New World Trade Center skyscraper opens 16 years after 9/11 attacks

NEW YORK – A new World Trade Center skyscraper in New York City opened for business yesterday, after years of delay and a lack of funding.

The 80-story office building, known as 3 World Trade Center, rises to 1,079 feet (329 meters), marking the fifth-tallest building in New York City.

The tower, designed by Pritzker Prize-winning British architect Richard Rogers, becomes the second-to-last building to open on the 16-acre site where about 2,700 people were killed when hijacked airplanes crashed into the World Trade Center twin towers in the Sept. 11, 2001 terrorist attacks.

New York Governor Andrew Cuomo called the 3 World Trade Center “a soaring symbol of revitalization of downtown New York City and a testament to the enduring spirit of New Yorkers after 9/11.”

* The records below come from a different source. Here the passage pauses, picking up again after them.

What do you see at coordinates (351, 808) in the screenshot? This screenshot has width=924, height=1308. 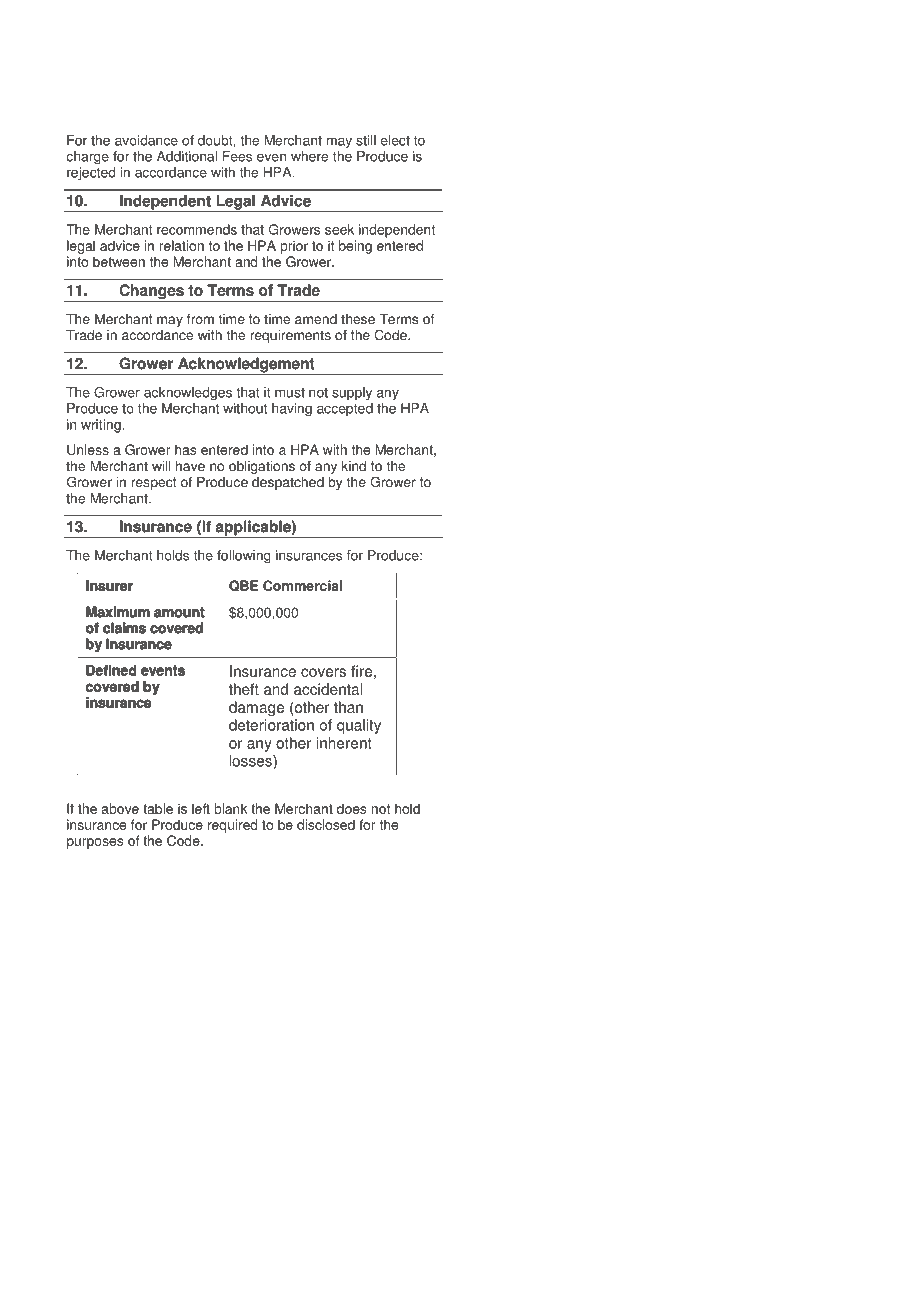 I see `does` at bounding box center [351, 808].
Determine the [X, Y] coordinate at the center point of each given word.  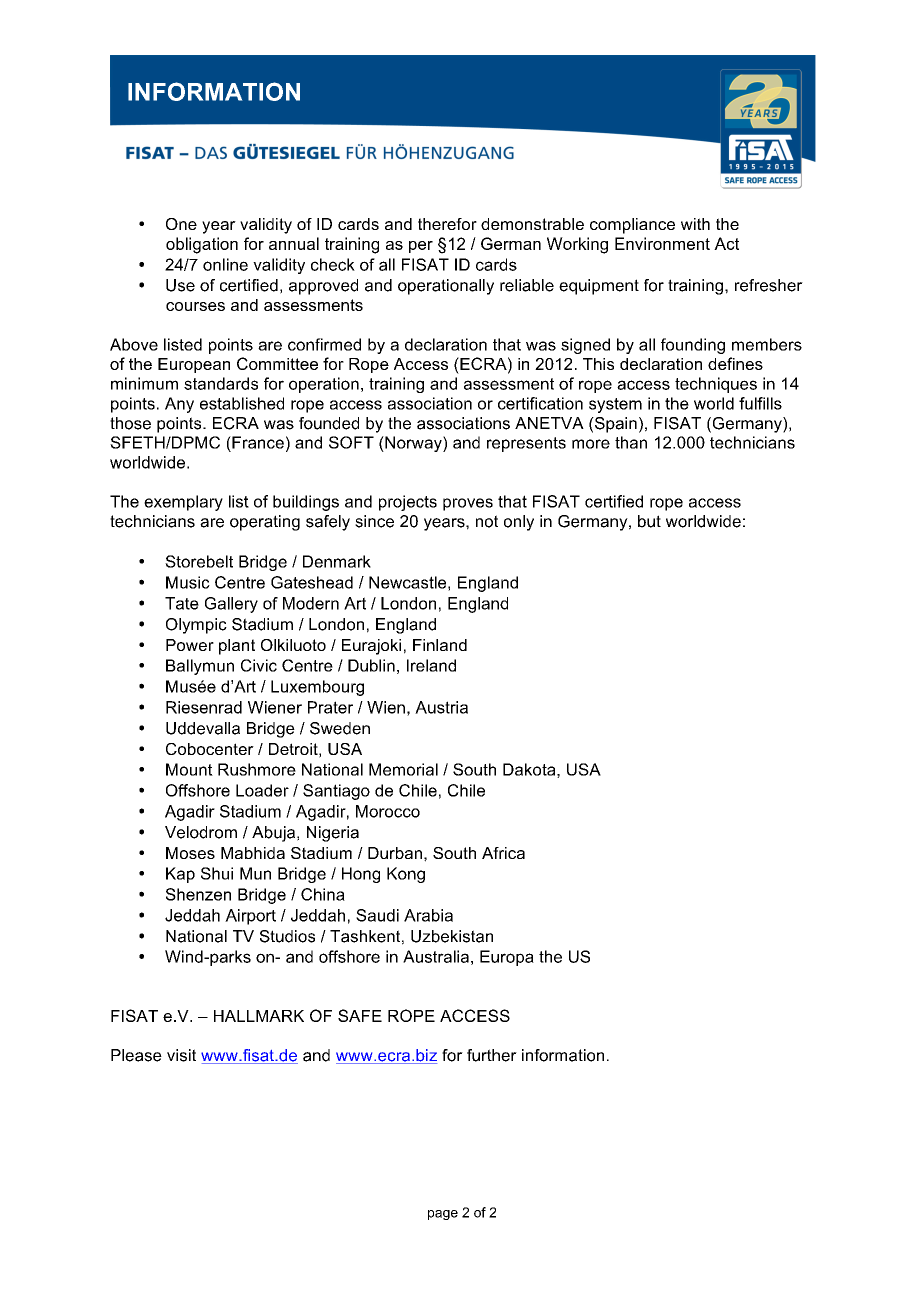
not [487, 521]
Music [188, 582]
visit [181, 1055]
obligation [202, 245]
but [649, 521]
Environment [662, 243]
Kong [406, 875]
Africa [503, 853]
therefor [447, 224]
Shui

Around 40 percent of the office spaces in the building, which features column-free stories equipped with full-height glass windows, have been leased, Larry Silverstein, Chairman of trade center developer Silverstein Properties, said at the ribbon-cutting ceremony.

Tenants include media investment firm GroupM, stock exchange company IEX, and management consulting firm McKinsey.

Since the Sept. 11 attacks, efforts to rebuild the World Trade Center have been stalled by disputes among government agencies, the developer, insurers and the victims’ families who wanted the entire site to be preserved as a memorial.

CEO of Silverstein Properties, Marty Burger, called this new tower “phenomenal” as it is sitting on one of the best transportation systems in the world.